Tuesday, 11 December 2012

Mysterious Mak - Poppyseed

The poppy flower is but the beginning of a delicious journey in the human tradition.  Red, beautiful, growing, scattered by the wind, seeded by nature or by hands, the poppy is essentially a weed, a hardy wild flower that has possibly 6,000 years or more Ukrainian culinary tradition.

First, grow a lot of poppies to maturity.  Enjoy the beauty.  The petals will fall and the seeds will gradually dry to maturity. Before the holes in the top of the head release the seeds, bring in a bouquet of dried poppy stocks to dry further.  Pop the tops off and drain the seeds into a bowl, then sift out all the excess bits.  Keep the seeds frozen until use.

Before modern technology, in traditional use, one would grind the poppy seeds using a mortar and pestle, a large one called a makitra, макітра, and makohon, макогон.  The poppy seed releases a white liquid that smells a bit like almonds.

I have seen recipes using dried poppy seeds, but the product is much different from traditional East European cooking.

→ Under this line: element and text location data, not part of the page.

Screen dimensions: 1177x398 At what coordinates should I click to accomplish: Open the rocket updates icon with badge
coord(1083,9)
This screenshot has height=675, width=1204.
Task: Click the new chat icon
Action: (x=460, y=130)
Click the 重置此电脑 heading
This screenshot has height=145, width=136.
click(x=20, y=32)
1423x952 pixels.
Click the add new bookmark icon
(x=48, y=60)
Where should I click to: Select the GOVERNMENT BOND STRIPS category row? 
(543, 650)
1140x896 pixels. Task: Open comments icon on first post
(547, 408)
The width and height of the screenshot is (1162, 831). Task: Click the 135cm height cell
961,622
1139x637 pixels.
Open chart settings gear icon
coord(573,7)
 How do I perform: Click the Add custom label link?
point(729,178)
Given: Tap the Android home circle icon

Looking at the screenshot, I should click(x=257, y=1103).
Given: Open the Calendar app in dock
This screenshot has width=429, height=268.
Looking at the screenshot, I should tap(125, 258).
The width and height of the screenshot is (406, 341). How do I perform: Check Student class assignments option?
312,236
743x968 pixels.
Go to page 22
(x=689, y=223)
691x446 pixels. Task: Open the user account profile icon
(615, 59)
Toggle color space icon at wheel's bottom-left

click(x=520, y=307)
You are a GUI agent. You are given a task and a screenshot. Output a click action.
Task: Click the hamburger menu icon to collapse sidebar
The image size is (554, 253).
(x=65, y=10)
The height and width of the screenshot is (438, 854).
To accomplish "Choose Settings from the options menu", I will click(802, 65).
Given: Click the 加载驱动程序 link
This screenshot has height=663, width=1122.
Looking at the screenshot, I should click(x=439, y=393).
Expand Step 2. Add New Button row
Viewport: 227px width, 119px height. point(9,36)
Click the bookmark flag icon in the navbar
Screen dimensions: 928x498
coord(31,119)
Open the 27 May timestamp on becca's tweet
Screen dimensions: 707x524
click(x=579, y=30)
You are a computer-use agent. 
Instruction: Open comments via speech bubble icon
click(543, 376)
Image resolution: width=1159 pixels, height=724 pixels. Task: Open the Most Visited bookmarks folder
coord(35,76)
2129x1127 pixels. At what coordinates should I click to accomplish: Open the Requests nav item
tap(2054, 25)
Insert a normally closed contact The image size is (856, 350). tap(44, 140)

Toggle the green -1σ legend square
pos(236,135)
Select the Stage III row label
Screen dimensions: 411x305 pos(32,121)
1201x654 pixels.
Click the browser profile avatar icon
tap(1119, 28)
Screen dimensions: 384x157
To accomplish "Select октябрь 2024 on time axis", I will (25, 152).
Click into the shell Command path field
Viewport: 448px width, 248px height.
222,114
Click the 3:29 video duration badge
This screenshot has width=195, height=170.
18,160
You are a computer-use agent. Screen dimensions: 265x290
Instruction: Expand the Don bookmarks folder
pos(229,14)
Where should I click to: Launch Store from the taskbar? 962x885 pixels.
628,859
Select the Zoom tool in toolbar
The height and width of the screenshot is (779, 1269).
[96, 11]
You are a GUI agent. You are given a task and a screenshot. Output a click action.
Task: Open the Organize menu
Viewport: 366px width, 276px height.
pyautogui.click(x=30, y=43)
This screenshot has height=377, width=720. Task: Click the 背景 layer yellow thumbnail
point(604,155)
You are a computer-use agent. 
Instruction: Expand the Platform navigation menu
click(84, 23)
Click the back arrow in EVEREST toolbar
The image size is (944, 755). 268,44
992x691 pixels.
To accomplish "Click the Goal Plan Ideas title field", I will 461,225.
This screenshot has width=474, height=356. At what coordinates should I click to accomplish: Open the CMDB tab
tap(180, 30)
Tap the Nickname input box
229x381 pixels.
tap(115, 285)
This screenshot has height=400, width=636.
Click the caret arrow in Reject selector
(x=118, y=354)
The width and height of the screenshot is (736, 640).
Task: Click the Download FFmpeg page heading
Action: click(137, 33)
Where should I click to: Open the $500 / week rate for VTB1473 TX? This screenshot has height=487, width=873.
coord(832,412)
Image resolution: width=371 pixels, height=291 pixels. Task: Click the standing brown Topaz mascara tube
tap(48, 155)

While Baba used the makitra and makohon, it is safe cooking practice to quick scald the seeds before use.  Moistening the seeds, then grinding them in a blender produces a creamy, soft and white paste that makes for delicate and delicious culinary use.

Being present in the moment, you have to consider how much time, care and love traditional delicacies require.  Imagine grinding your poppy seed in this tool, which sits nobly on my shelf as a reminder of how Baba spent a lot of her winter evenings.

Can you recommend a method that has worked for you?